Work instruction - In this exercise, each record below is to be written out again exactly.

══ Data

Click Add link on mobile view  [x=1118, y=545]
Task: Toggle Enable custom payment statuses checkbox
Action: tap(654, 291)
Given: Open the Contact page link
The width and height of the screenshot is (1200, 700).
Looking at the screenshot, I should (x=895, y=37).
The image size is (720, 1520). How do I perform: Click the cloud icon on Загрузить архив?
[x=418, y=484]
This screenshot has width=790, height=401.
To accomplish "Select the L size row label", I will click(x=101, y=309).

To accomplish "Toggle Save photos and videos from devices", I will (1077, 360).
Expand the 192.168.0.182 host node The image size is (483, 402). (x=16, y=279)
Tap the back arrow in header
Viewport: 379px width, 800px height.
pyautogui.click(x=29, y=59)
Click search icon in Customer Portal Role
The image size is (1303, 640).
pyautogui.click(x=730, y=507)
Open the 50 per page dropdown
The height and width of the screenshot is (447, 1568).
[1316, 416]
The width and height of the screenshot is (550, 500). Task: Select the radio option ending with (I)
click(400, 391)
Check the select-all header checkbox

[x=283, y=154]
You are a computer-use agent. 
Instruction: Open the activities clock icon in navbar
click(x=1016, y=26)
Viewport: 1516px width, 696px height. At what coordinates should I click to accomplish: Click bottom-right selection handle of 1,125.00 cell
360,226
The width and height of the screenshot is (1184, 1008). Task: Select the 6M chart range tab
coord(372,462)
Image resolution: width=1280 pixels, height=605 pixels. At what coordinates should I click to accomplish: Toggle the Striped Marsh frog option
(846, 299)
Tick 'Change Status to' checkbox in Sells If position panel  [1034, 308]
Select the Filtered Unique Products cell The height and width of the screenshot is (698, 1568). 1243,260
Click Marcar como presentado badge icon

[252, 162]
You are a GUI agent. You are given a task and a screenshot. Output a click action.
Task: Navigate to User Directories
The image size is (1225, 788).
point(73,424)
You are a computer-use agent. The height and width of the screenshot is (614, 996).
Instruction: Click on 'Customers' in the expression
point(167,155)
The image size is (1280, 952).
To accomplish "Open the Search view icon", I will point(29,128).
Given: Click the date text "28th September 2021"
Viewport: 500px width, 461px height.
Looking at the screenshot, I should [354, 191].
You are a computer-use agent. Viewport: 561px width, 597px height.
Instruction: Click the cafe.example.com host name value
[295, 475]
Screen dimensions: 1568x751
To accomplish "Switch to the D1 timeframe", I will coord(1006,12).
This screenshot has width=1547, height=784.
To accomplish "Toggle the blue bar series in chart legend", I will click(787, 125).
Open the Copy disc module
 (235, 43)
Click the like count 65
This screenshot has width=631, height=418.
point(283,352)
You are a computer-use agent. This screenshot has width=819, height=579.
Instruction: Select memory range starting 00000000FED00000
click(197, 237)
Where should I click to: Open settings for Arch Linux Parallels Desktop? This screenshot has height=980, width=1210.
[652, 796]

════

Finished exercise -
Click Add link on mobile view  [x=1118, y=545]
Task: Toggle Enable custom payment statuses checkbox
Action: tap(654, 291)
Given: Open the Contact page link
The width and height of the screenshot is (1200, 700).
Looking at the screenshot, I should (x=895, y=37).
The image size is (720, 1520). How do I perform: Click the cloud icon on Загрузить архив?
[x=418, y=484]
This screenshot has width=790, height=401.
To accomplish "Select the L size row label", I will click(x=101, y=309).

To accomplish "Toggle Save photos and videos from devices", I will (1077, 360).
Expand the 192.168.0.182 host node The image size is (483, 402). (x=16, y=279)
Tap the back arrow in header
Viewport: 379px width, 800px height.
pyautogui.click(x=29, y=59)
Click search icon in Customer Portal Role
The image size is (1303, 640).
pyautogui.click(x=730, y=507)
Open the 50 per page dropdown
The height and width of the screenshot is (447, 1568).
[1316, 416]
The width and height of the screenshot is (550, 500). Task: Select the radio option ending with (I)
click(400, 391)
Check the select-all header checkbox

[x=283, y=154]
You are a computer-use agent. 
Instruction: Open the activities clock icon in navbar
click(x=1016, y=26)
Viewport: 1516px width, 696px height. At what coordinates should I click to accomplish: Click bottom-right selection handle of 1,125.00 cell
360,226
The width and height of the screenshot is (1184, 1008). Task: Select the 6M chart range tab
coord(372,462)
Image resolution: width=1280 pixels, height=605 pixels. At what coordinates should I click to accomplish: Toggle the Striped Marsh frog option
(846, 299)
Tick 'Change Status to' checkbox in Sells If position panel  [1034, 308]
Select the Filtered Unique Products cell The height and width of the screenshot is (698, 1568). 1243,260
Click Marcar como presentado badge icon

[252, 162]
You are a GUI agent. You are given a task and a screenshot. Output a click action.
Task: Navigate to User Directories
The image size is (1225, 788).
point(73,424)
You are a computer-use agent. The height and width of the screenshot is (614, 996).
Instruction: Click on 'Customers' in the expression
point(167,155)
The image size is (1280, 952).
To accomplish "Open the Search view icon", I will point(29,128).
Given: Click the date text "28th September 2021"
Viewport: 500px width, 461px height.
Looking at the screenshot, I should [354, 191].
You are a computer-use agent. Viewport: 561px width, 597px height.
Instruction: Click the cafe.example.com host name value
[295, 475]
Screen dimensions: 1568x751
To accomplish "Switch to the D1 timeframe", I will coord(1006,12).
This screenshot has width=1547, height=784.
To accomplish "Toggle the blue bar series in chart legend", I will click(787, 125).
Open the Copy disc module
 (235, 43)
Click the like count 65
This screenshot has width=631, height=418.
point(283,352)
You are a computer-use agent. This screenshot has width=819, height=579.
Instruction: Select memory range starting 00000000FED00000
click(197, 237)
Where should I click to: Open settings for Arch Linux Parallels Desktop? This screenshot has height=980, width=1210.
[652, 796]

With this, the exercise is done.